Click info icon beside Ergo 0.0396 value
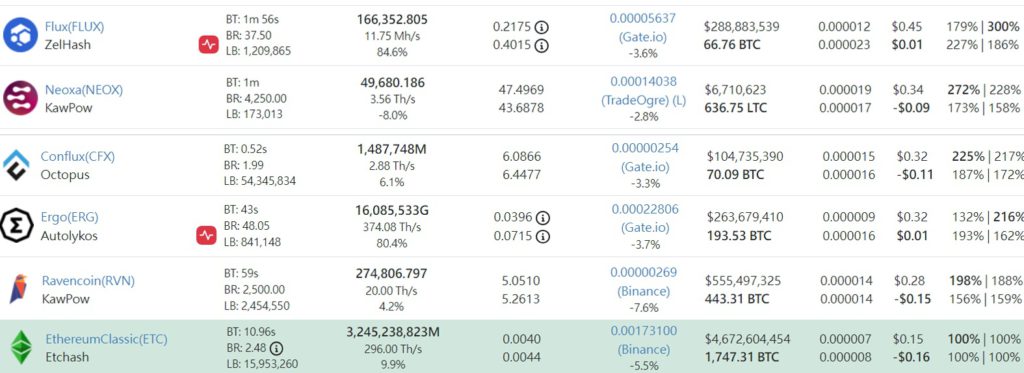This screenshot has height=373, width=1024. point(542,218)
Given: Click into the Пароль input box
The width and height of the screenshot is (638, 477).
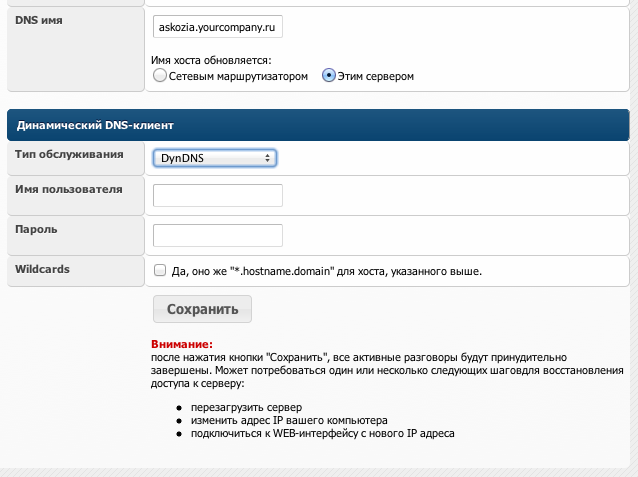Looking at the screenshot, I should tap(218, 235).
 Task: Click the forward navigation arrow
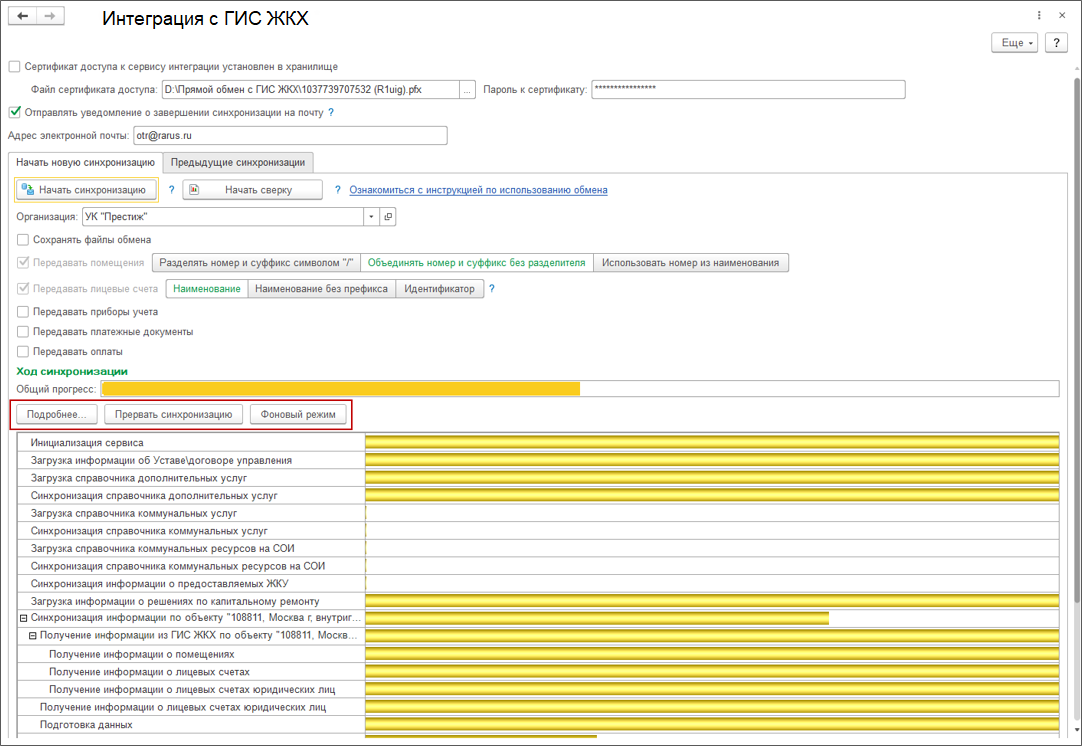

+-------+

▶ **PROBLEM**
Your copy should match the records above exactly, except that it contains no pictures.

▶ **RESPONSE BELOW**
Click info icon beside Ergo 0.0396 value
This screenshot has height=373, width=1024. point(542,218)
Given: Click into the Пароль input box
The width and height of the screenshot is (638, 477).
Looking at the screenshot, I should tap(218, 235).
 Task: Click the forward navigation arrow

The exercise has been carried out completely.